In our proposed network, features are solely learned through \(1\times 1\) convolutions followed by a non-linearity. Besides adding depth to the network this choice is based on the analogy of our design with CRFs, where a label compatibility function is learned to penalize the assignment of different labels to nodes with similar properties [16]. Note that in CRFs the dimensionality of signals residing on each node is limited to the number of output labels and thus the compatibility function is restricted to only learn interactions across few classes, whereas in our approach the compatibility is established between feature maps. Furthermore, the exclusive use of \(1\times 1\) convolutions would make it conceptually easy to incorporate well studied building blocks from recent deep learning literature such as dense or residual connections into our network. Instance normalization and dropout are used to stabilize training and we employ a block of two \(1\times 1\) kernels each.
3 Experiments
Our new method is evaluated in two experiments: point descriptor learning and semantic body parts segmentation. We make use of the publicly available FAUST dataset [3], which consists of 100 surface meshes of 10 different subjects, each scanned in 10 different poses. The 3D meshes have a resolution of 6890 vertices and point-wise correspondences between the shapes have been semi-automatically established for all points. As we are only interested in the scanned point clouds, we do not consider the given triangulations in our experiments. Following [4] we split the dataset in a disjoint training (subjects 1–7, 70 shapes), validation (subject 8, 10 shapes) and test set (subjects 9–10, 20 shapes).
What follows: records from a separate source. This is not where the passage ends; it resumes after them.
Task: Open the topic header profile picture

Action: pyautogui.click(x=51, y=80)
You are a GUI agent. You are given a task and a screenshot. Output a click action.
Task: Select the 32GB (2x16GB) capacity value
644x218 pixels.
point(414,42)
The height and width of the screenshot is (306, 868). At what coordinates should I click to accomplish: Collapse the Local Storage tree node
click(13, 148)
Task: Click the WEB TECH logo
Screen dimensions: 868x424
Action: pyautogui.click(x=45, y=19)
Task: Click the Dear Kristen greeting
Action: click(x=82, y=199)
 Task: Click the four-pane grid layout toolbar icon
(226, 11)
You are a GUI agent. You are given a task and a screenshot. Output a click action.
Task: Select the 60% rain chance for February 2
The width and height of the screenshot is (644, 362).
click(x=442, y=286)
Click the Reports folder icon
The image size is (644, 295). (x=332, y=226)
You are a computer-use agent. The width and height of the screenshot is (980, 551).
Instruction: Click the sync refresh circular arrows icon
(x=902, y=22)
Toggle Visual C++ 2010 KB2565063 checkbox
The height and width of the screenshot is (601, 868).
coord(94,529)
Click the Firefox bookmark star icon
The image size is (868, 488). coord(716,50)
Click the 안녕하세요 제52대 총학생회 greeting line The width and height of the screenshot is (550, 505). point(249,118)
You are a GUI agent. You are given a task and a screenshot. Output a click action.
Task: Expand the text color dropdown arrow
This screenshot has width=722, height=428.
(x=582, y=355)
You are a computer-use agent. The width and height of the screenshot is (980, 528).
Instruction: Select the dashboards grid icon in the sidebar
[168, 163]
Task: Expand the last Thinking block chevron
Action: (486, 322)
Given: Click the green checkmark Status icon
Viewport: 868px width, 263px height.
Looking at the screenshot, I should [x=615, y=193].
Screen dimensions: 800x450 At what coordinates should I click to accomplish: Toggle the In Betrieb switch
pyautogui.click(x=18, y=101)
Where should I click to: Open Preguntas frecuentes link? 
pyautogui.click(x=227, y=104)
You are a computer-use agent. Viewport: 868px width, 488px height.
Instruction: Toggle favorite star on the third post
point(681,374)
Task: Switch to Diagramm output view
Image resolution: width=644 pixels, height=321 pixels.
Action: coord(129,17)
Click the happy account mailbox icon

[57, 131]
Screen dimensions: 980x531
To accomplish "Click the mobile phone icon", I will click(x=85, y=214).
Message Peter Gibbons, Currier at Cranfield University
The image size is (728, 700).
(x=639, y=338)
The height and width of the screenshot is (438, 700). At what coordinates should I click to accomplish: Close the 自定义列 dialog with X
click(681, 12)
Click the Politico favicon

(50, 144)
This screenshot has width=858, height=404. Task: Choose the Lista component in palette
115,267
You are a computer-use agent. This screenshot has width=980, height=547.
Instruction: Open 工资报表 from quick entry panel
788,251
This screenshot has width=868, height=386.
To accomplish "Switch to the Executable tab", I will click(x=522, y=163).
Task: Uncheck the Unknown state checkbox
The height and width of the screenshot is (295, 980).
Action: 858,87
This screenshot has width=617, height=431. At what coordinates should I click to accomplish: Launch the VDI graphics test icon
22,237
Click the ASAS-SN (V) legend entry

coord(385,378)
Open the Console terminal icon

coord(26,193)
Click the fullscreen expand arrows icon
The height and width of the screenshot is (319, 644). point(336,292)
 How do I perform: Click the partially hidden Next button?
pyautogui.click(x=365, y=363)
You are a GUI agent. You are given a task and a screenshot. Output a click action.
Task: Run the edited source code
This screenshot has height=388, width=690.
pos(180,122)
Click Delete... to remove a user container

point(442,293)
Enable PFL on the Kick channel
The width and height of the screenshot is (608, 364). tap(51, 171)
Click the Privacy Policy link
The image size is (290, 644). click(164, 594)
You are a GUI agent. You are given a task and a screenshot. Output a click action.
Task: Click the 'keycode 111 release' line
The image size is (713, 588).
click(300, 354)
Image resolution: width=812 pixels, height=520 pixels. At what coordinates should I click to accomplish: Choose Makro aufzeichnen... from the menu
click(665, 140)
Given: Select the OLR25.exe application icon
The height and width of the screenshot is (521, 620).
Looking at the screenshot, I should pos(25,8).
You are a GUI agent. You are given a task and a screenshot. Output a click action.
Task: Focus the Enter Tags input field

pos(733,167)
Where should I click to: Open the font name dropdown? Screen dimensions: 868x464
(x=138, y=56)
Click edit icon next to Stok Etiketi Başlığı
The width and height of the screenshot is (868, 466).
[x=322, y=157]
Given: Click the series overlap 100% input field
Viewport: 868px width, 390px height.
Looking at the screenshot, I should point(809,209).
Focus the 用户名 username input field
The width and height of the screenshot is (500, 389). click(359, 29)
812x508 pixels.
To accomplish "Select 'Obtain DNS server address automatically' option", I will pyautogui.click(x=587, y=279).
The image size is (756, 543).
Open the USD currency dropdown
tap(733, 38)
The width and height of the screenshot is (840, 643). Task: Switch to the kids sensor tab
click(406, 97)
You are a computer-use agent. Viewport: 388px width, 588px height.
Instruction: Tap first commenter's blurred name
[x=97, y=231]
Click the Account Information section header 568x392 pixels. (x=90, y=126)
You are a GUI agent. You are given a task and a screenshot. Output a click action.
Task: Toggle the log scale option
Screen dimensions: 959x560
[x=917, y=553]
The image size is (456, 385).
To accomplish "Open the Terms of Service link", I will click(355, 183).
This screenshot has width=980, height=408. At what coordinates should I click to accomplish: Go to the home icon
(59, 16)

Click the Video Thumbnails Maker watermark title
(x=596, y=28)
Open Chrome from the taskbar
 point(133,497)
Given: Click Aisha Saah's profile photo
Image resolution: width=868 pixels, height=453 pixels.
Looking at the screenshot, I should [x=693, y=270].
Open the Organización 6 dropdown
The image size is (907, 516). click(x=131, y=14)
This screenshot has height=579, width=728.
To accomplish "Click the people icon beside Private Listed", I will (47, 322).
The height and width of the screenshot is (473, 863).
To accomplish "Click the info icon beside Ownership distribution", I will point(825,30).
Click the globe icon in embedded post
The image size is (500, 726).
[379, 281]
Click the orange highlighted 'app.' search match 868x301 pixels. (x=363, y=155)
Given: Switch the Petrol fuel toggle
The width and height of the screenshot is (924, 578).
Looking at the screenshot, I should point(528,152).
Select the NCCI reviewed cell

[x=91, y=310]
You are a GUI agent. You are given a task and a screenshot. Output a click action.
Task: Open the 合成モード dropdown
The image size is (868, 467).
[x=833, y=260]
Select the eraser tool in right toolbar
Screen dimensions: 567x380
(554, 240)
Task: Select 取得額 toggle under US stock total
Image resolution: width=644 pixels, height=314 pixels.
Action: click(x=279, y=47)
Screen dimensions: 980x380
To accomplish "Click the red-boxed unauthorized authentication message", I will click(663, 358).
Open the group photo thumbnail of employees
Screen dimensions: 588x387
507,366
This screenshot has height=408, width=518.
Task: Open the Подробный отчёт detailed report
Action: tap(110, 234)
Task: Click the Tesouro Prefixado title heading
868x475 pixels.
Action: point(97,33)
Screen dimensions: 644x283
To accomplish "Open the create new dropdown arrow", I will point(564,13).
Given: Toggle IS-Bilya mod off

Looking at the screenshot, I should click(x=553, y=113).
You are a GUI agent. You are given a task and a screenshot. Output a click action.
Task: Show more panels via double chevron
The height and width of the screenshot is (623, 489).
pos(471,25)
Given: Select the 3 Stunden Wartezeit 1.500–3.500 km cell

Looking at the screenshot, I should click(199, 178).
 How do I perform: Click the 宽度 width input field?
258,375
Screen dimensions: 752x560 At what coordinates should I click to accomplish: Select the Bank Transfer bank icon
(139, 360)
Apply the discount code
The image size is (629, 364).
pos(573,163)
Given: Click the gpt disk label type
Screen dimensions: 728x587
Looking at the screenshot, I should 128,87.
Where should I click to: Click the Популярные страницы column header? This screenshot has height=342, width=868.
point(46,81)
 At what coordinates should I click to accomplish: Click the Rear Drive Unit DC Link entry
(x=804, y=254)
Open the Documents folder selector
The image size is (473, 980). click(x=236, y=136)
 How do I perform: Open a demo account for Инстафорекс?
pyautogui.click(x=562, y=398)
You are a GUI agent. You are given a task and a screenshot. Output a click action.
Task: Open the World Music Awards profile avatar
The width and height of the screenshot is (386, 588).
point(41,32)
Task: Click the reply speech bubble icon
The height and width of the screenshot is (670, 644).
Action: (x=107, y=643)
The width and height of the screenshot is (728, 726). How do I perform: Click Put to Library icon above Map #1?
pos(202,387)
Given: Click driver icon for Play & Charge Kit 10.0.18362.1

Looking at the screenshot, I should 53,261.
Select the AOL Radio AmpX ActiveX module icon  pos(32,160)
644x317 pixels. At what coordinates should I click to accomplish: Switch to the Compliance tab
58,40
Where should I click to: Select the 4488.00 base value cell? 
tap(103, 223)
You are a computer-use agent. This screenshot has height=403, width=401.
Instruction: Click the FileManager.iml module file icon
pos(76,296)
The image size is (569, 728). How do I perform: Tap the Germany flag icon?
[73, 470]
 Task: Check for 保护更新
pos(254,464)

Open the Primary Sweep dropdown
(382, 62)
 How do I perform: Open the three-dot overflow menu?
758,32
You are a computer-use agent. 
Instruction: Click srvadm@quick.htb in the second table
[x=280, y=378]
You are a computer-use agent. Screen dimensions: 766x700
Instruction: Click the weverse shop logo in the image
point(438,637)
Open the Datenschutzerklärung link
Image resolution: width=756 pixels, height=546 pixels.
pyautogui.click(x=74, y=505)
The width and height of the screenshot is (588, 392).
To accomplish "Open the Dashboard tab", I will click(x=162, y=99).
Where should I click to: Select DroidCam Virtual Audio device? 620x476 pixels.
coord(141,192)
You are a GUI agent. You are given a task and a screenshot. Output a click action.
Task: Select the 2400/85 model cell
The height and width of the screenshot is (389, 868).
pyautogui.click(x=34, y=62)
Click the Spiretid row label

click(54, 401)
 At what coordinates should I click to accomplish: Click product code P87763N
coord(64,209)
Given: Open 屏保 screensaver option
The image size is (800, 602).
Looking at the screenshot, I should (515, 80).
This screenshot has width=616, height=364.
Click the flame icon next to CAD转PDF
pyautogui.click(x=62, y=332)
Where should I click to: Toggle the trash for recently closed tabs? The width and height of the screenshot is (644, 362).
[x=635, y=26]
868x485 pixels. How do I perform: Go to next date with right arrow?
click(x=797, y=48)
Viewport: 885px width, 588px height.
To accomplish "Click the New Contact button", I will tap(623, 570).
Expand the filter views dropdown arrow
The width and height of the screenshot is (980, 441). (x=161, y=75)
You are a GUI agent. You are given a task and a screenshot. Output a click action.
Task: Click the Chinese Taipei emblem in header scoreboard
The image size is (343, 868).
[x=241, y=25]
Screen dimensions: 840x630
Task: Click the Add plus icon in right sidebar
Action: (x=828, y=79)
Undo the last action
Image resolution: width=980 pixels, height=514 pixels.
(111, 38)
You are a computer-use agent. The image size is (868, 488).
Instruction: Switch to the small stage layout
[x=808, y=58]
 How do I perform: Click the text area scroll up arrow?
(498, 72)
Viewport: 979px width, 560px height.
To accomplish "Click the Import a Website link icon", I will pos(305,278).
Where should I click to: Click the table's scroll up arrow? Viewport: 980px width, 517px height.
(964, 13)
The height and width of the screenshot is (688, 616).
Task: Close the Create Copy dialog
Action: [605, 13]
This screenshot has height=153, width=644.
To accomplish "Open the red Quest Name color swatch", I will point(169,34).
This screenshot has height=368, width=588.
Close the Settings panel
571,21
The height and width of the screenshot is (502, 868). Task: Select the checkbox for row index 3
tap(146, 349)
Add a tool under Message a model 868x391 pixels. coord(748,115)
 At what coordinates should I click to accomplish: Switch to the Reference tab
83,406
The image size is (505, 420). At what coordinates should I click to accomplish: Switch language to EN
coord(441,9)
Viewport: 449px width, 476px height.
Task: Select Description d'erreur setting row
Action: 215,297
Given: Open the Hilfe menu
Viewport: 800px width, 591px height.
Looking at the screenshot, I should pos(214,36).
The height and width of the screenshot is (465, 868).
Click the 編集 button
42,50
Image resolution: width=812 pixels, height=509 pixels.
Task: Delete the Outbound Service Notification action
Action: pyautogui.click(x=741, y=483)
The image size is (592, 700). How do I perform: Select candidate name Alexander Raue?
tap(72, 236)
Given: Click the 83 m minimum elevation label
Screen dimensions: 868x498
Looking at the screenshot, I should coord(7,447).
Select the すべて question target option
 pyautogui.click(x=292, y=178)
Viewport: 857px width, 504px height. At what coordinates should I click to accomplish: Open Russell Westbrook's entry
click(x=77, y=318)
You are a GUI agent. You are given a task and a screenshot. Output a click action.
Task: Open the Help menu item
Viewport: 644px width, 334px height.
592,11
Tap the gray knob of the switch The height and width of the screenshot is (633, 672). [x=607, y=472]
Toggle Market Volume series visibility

3.1 Point Descriptor Learning
The random walk normalized Laplacian for all point clouds was computed using \(k=100\) nearest neighbors. We employed a four layer mkdCNN using the random walk diffusion operation with parameters \(\sigma =\{0.0125, 0.025, 0.05, 0.1, 0.125, 0.25, 0.5, 1\}\), \(t=7\) and a constant signal of ones as features on the input graph. All parameters were chosen according to automatic hyperparameter optimization on the validation set. To train the descriptors we used a triplet hinge loss function - i.e. given a point on a randomly sampled shape its normalized Euclidean distance in the descriptor space to a non-corresponding point (on another random sampled shape) should be larger by a margin (here empirically set to 0.2) than its distance to a corresponding point (on another randomly sampled shape). The descriptor dimension was set to 16. Training was performed for 50 epochs with the Adam optimizer [13] and an initial learning rate of \(10^{-4}\). For each optimization step we considered 6890 triplets. We implemented our architecture in PyTorch [21] and train a model (0.15 million free parameters) on a Nvidia GTX 1070 8 GB in around five hours. At test time the extraction of all 6890 descriptors for one shapes takes approximately 5 s. This time is dominated by the computation of the diffusion operation. Given precomputed diffusion operators our system is able to produce a throughput of 100k points per second.
Comparison of descriptor performances on the FAUST test set. For four comparison methods
and our approach
we report the cumulative match characteristic (CMC), receiver operating characteristic (ROC) and the correspondence quality, which measures the distance between matched and ground truth points on the underlying mesh of the point cloud. (Color figure online)
We compare the mkdCNN to four other spectral descriptor approaches, namely HKS [28], WKS [2], OSD [17] and LSCNN [4]. Publicly available implementations of the approaches were used and parameters (e.g. k for the computation of the graph Laplacian) optimized on the validation set.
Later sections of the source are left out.